Cyware’s immediate priority is to assist Trustmarque in onboarding priority accounts and public sector clients aligned with the UK’s critical infrastructure priorities. From there, Trustmarque is expected to integrate Cyware into its managed detection and response (MDR), vulnerability lifecycle management, and incident response retainer services.

This bundling of AI-powered threat orchestration into existing service lines could be a commercial force multiplier. It also de-risks adoption for customers wary of deploying new standalone platforms, as Trustmarque already handles IT transformation and security stack management for many of them.

In parallel, both companies are expected to deepen their collaboration around regulatory alignment, particularly as UK law evolves around critical infrastructure protection, digital services resilience, and cybersecurity procurement compliance.

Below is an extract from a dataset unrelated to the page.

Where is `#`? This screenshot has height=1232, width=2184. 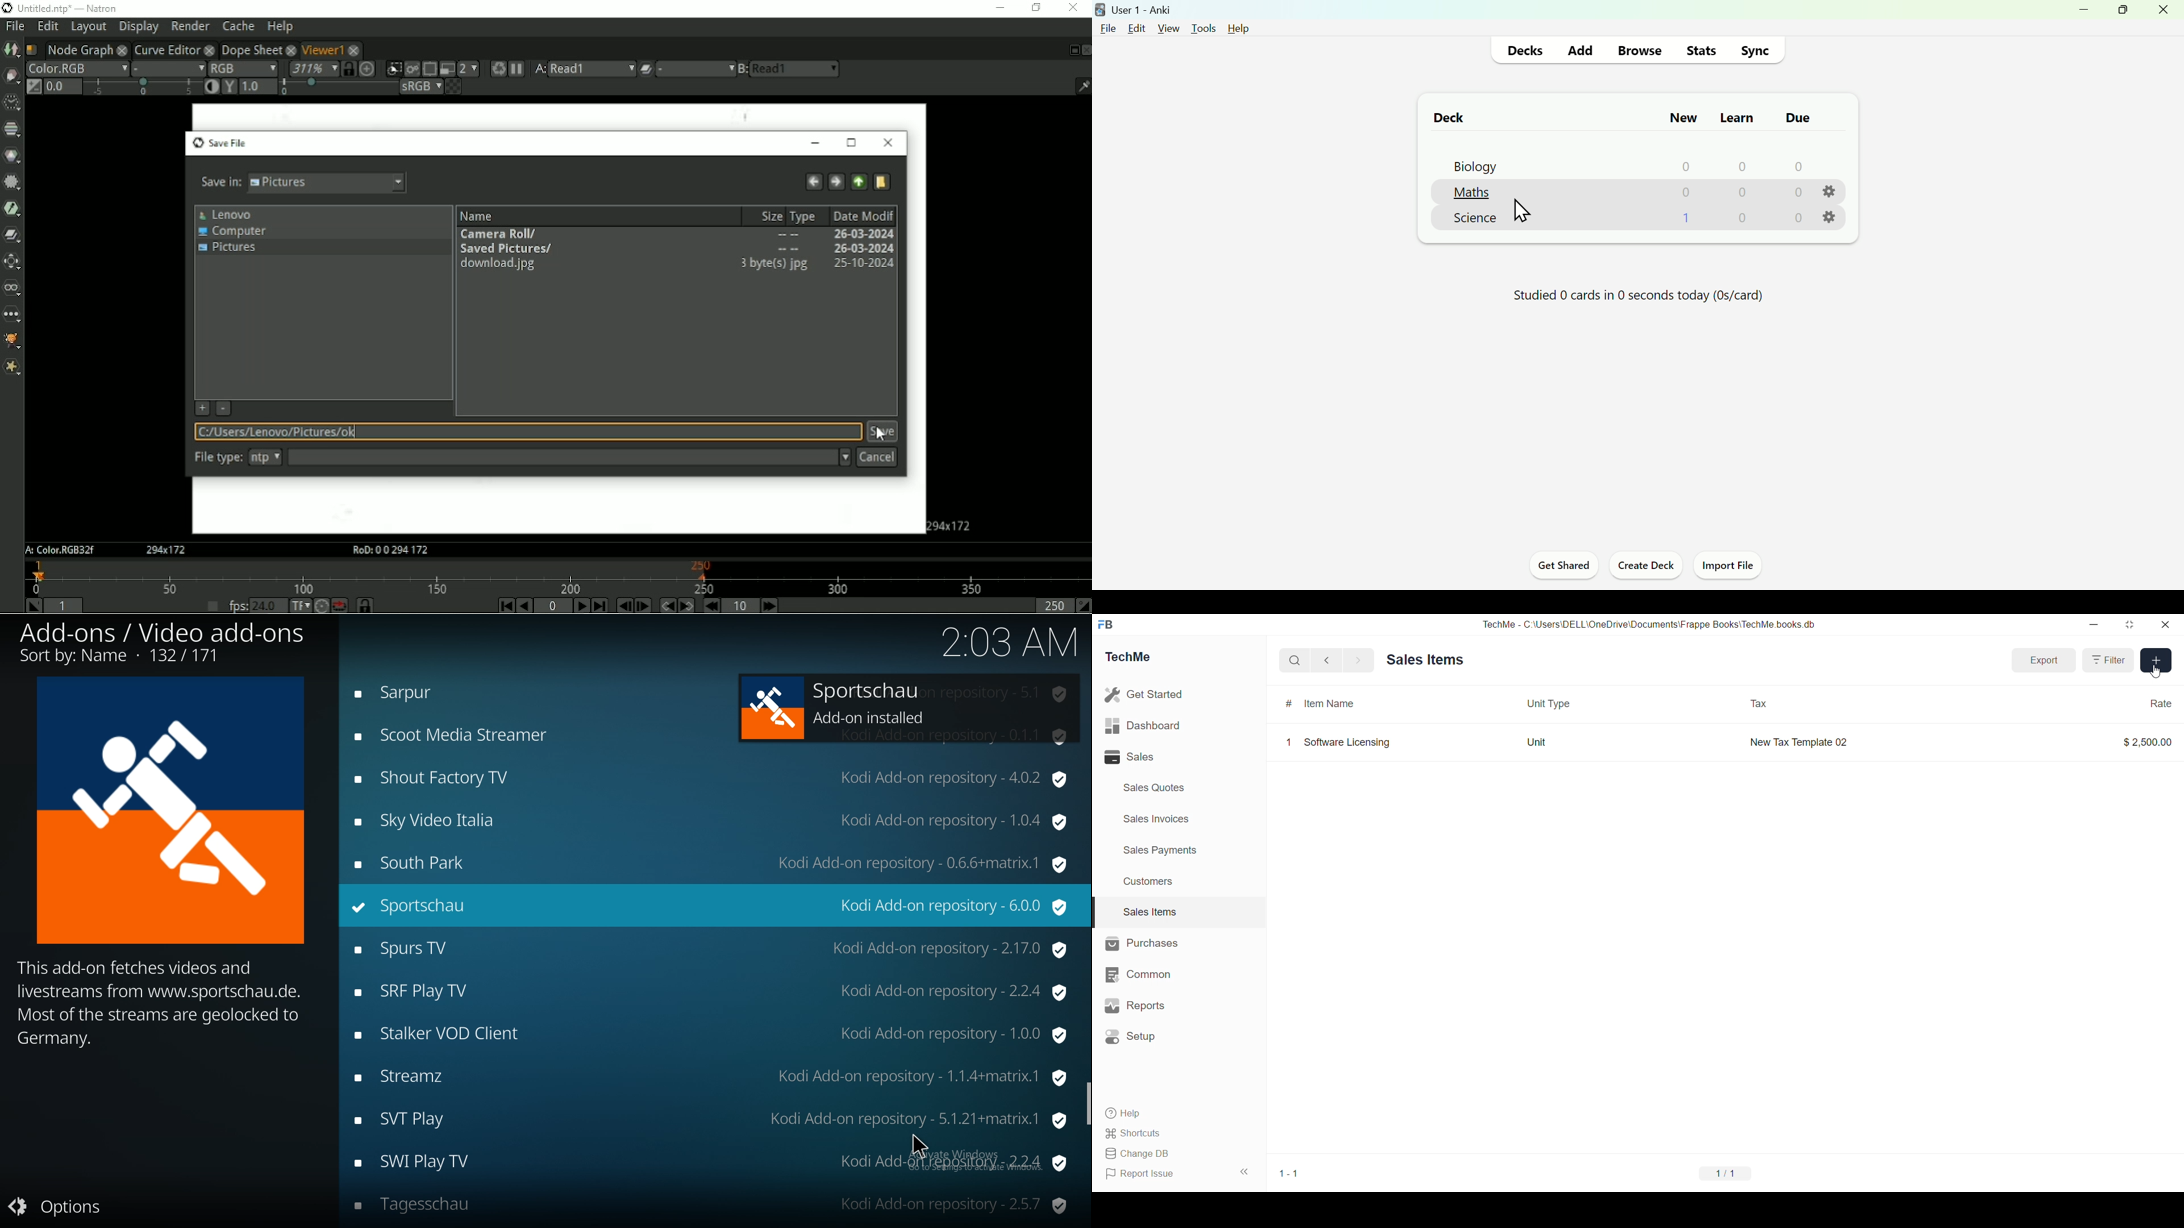 # is located at coordinates (1288, 703).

Could this deal redefine how collective cyber defense is deployed across the UK?

The Cyware–Trustmarque partnership is not just a vendor-reseller agreement—it’s a signal of where cybersecurity is heading in the UK: toward operationalised, AI-powered, and community-driven defense architectures.

If successful, this model could become the default for other national cybersecurity strategies beyond the UK—especially in Europe and the Commonwealth, where public–private defense frameworks are gaining momentum. The platform’s ability to unify threat detection, contextual enrichment, and real-time collaboration under a single pane of glass represents not just technological progress, but a philosophical shift in how cyber threats are countered at scale.

And in a world where ransomware groups and nation-state actors move with speed and precision, this type of machine-speed, policy-aligned defense infrastructure might just be what keeps the lights on.